Beliau rahimahullah menjawab :
قد صدرت هذه الفتوى من اللجنة الدائمة للبحوث العلمية والإفتاء في المملكة العربية السعودية برئاستي واشتراكي وهذه هو قول جمهور أهل العلم كما ذكر ذلك موفق الدين بن قدامة رحمه الله في كتابه المغني على أن يكون ذلك بينه وبين الله سبحانه وليس ذلك من نكاح المتعة.
أما لو اتفق مع أهل المرأة على ذلك أو شرط ذلك لمدة معلومة فإن ذلك منكر لا يجوز ويعتبر النكاح نكاح متعة باطلًا لأن الرسول صلى الله عليه وسلم نهى عنه وأخبر أن الله قد حرمه إلى يوم القيامة، وبالله التوفيق.
“Fatwa itu memang telah dikeluarkan oleh Al-Lajnah Ad-Daaimah lil-Buhuuts wal-Ifta’ Kerajaan Saudi Arabia yang saya pimpin dan dengan keterlibatan saya di situ. Ini adalah pendapat jumhur ulama, sebagaimana disebutkan oleh Muwafiquddin Ibnu Qudamah rahimahullah dalam kitabnya Al-Mughniy. Namun niat tersebut hanya diketahui oleh dirinya sendiri dan Allah saja. Itu tidak termasuk nikah mut’ah.
Adapun jika hal itu disepakati bersama pihak keluarga wanita atau dengan syarat waktu tertentu saja, maka nikah seperti ini munkar, tidak boleh dilakukan dan termasuk dalam katagori nikah mut’ah nan bathil. Karena Rasulullah shallallaahu ‘alaihi wa sallam telah melarangnya dan telah memberitahukan bahwa Allah telah mengharamkannya hingga hari kiamat. Wabillaahit-Taufiq” [Fataawaa Islaamiyyah, dihimpun dan disusun oleh Muhammad bin ‘Abdil-‘Aziiz Al-Musnid, hal. 235, Asy-Syaikh Ibnu Baaz – melalui perantaraan Fataawaa ‘Ulamaa’ Al-Baladil-Haraam, hal. 454].

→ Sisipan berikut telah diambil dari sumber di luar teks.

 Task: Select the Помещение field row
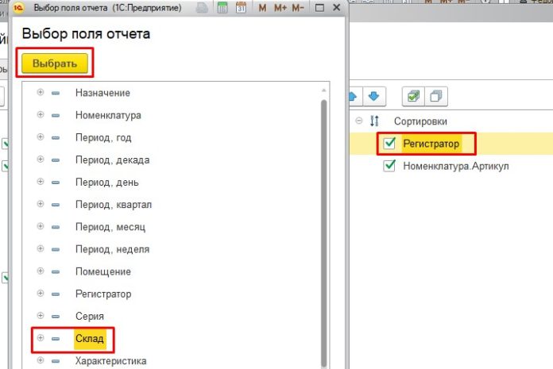(x=102, y=271)
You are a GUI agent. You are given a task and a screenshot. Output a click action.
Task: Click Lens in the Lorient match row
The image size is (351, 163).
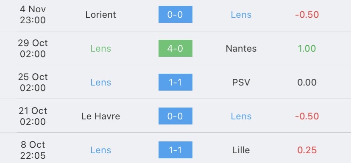(x=241, y=15)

Pertanyaan lain kepada Asy-Syaikh Ibnu Baaz rahimahullah :
سمعت لك فتوى على أحد الأشرطة بجواز الزواج في بلاد الغربية، وهو ينوي تركها بعد فترة معينة، كحين انتهاء الدورة أو الابتعاث، فما هو الفرق بين هذا الزواج وزواج المتعة ؟
“Saya pernah mendengar fatwa Syaikh yang mulia melalui sebuah kaset yang membolehkan seseorang menikah di negara lain (tujuan safar) dengan niat akan meninggalkannya pada waktu tertentu, seperti sesudah selesai mengikuti pelatihan atau selesai melakukan tugas. Maka apa perbedaan antara nikah tersebut dengan nikah mut’ah ?”
Maka beliau rahimahullah menjawab :
نعم لقد صدرت من اللجنة الدائمة وأنا رئيسها بجواز النكاح بنية الطلاق إذا كان ذلك بين العبد وبين ربه، إذا تزوج في بلاد غربة ونيته أنه متى انتهى من دراسته أو من كونه موظفًا وما أشبه ذلك أن يطلق فلا بأس بهذا عند جمهور العلماء، وهذه النية تكون بينه وبين الله - سبحانه - وليست شرطًا.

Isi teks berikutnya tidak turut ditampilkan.